## PROBLEM DESCRIPTION
Write out, without any change, the lines in the material below that run from the line with "[Friedrich Copenhagen 2.0" through the line with "[Casa Flores Guarda-joias Menina GA1161]", both included.

## LISTED ENTRIES
══════════
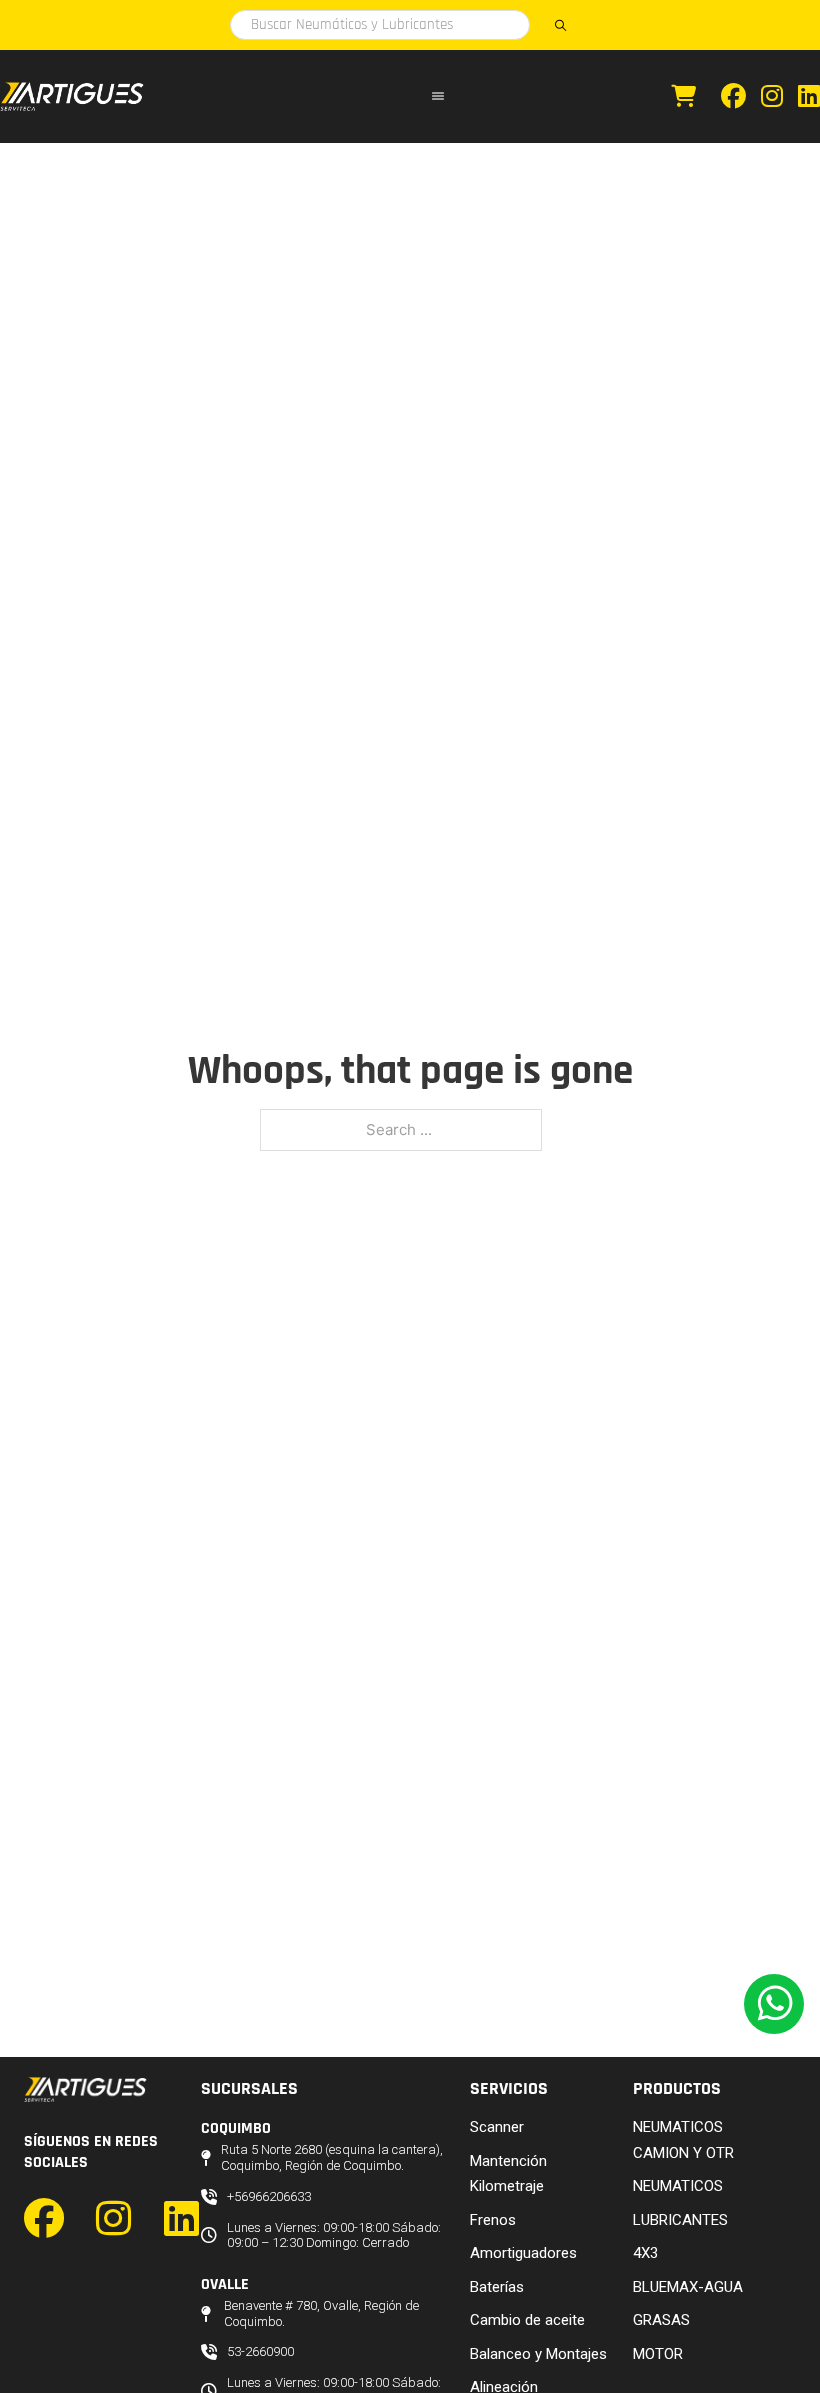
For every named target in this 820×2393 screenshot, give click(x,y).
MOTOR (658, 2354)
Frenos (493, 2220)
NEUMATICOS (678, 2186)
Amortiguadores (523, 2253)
══════════
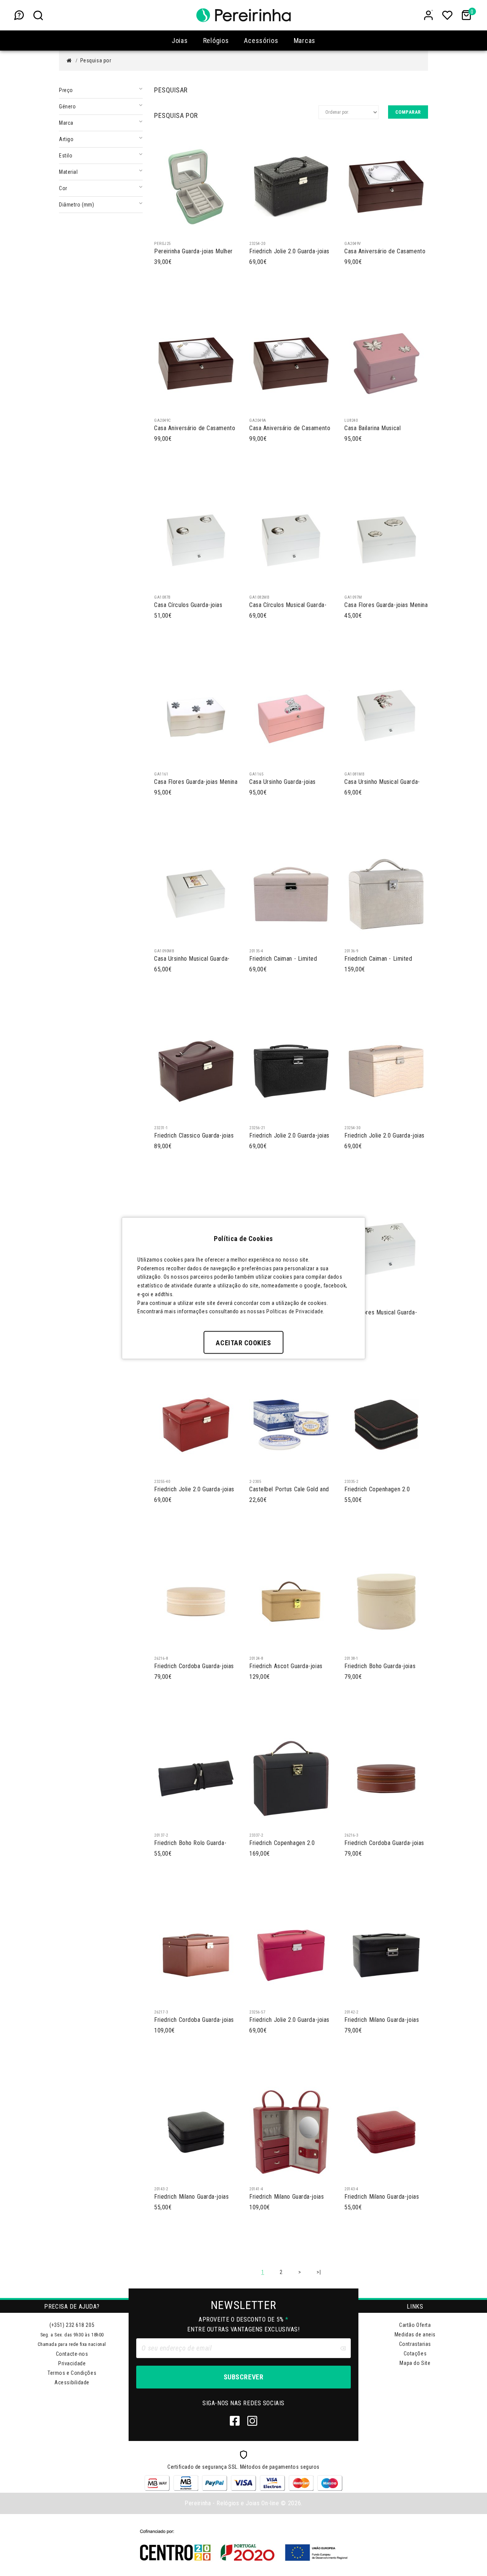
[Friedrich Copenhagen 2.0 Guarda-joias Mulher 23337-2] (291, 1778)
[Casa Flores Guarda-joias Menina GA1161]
══════════
## RESULT FOR THIS EXERCISE
[Friedrich Copenhagen 2.0 Guarda-joias Mulher 23337-2] (291, 1778)
[Casa Flores Guarda-joias Menina GA1161]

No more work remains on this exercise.